Cem'ı Takdim Ve Cem'ı Te'hir
Cem'ı takdim ve cem'ı te'hir CEM'İ TAKDİM VE CEM'İ TE'HİR
Namazın geciktirilmesi veya öne alınması
ile ilgili bir fıkıh terimi.
Cem'; sözlükte birleştirmek, toplamak, biraraya
getirmek demektir. Takdîm; öne almak, öne geçirmek, tehîr ise; geri bırakmak,
geciktirmek anlamına gelir. Bir fıkıh terimi olarak cem'-i
takdîm, hacc yapanların vakfe için Arafat'a çıktıklarında
güneşin zevalinden sonra, yani öğle namazının vakti
içinde, önce öğle namazını; hemen arkasından da
ikindi namazını birleştirerek kılmalarıdır.
Cem'i tehîr ise, yine hacıların güneş battıktan
sonra Arafat'tan Müzdelife'ye geldiklerinde; önce, vakti geciken akşam
namazını kılmaları, hemen arkasından da
yatsı namazını eda etmeleridir. Burada öğle ile
ikindi ve akşamla yatsı namazları, aynı vakitte
birleştirilerek kılındıkları için buna "camii's-salateyn"
yani "iki namazı birleştirme" terimi de
kullanılmıştır. Ebû Hanîfe ile bazı Şafiîlere
göre, bu iki namazı birlikte kılmanın sebebi hacc; Şafiîlerin
çoğunluğuna göre ise yolculuktur. (Ahmet Davudoğlu,
Sahih-i Müslim Terceme ve Şerhi, VI, 438-439).
Her namazı kendi vaktinde kılmak farzdır.
Zira vakit, namazın şartlarındandır. Ayetlerde şöyle
buyurulur:
"Namaz müminlere vakitli olarak farz kılındı"
• • •
## Yapılacak iş
Cem'-i takdim ve cem'-i tehir hakkındaki metne kaldığı yerden devam edin. Bundan sonra gelen malzeme, metinden bağımsız ayrı bir içeriktir.

## Sağlanan malzeme
• • •
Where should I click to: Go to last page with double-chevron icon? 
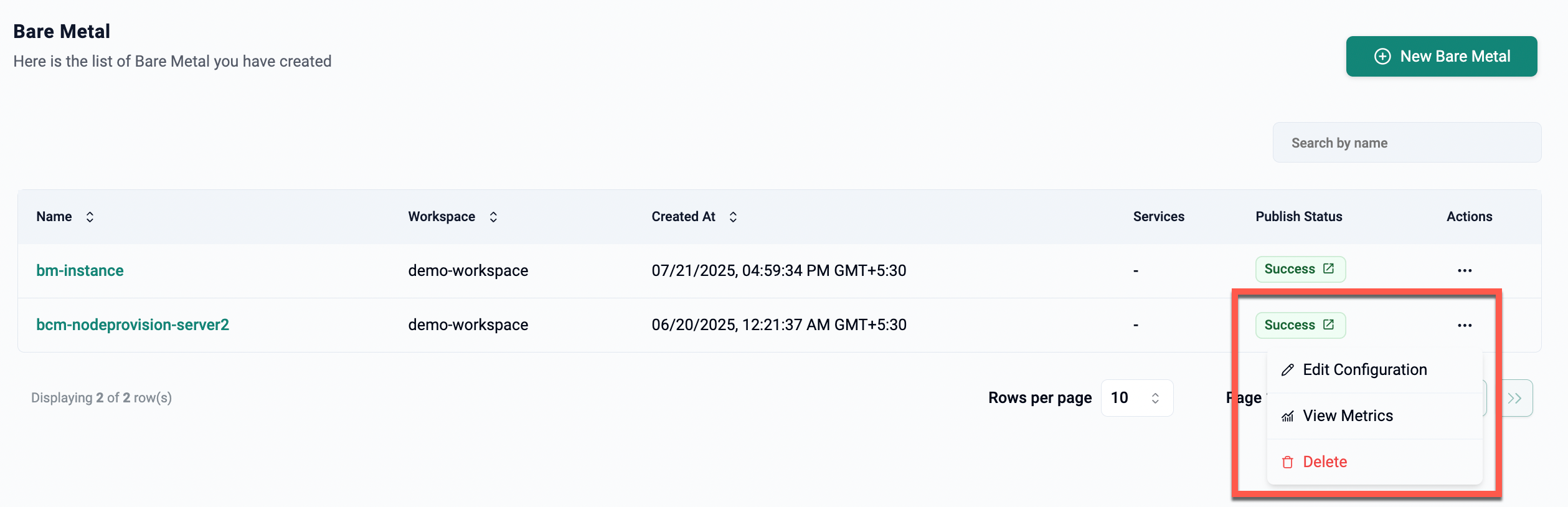pos(1515,398)
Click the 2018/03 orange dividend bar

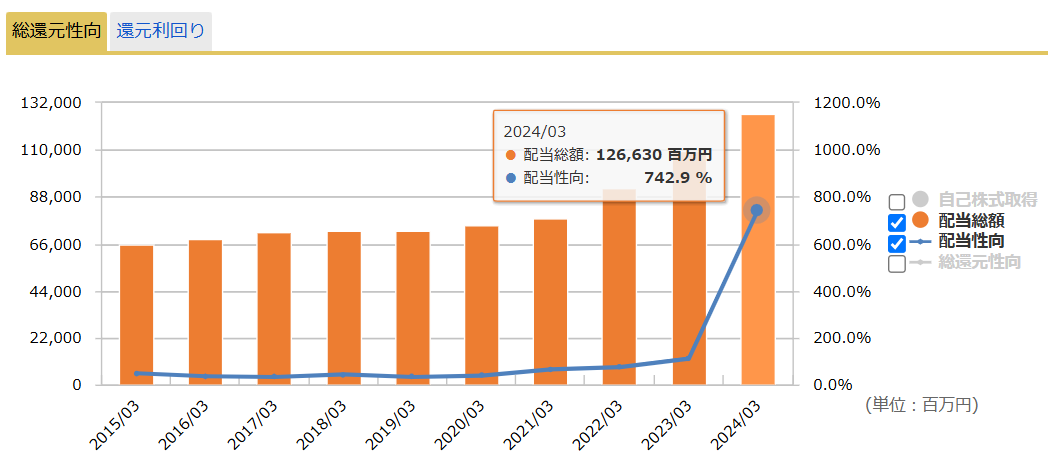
• • •
## Görevin yanıtı
(en-Nisa, 4/103) "Namazlara ve orta namaza (ikindiye) devam ediniz..."
(el-Bakara, 2/238)
"Gündüzün iki ucunda ve gecenin gündüze yakın
saatlerinde namaz kıl... " (Hûd,11/1 14) Yine, Hz. Peygamber'e,
güneşin eğilmesinden gecenin karanlığına kadar
ve bir de, tan yeri ağarırken namaz kılması emredilir.
(el-İsra,17/78-79) Hz. Peygamber (s.a.s.) namaz vakitlerini genel
olarak bildiren bu ayetlerin uygulamasını ve beş vakit
namazın vakitlerini bizzat açıklamış, ümmete
göstermiş ve böyle kılmıştır. (Müslim,
Mesacid, 31, 174; Ebû Davud, Tahare, 60; Nesaî, Ezan, 12; Tirmizî,
Mevakît, 4.)
Her namazın kendi vakti içinde kılınması
prensibinin istisnası, hacc yapanların Arafat'ta öğle ile
ikindi namazını, öğle vaktinde; Müzdelife'de de akşamla
yatsı namazını yatsı vaktinde birleştirerek
kılmalarıdır. Bu konuda fakîhler arasında görüş
birliği vardır. Çünkü Veda Haccı sırasında Hz.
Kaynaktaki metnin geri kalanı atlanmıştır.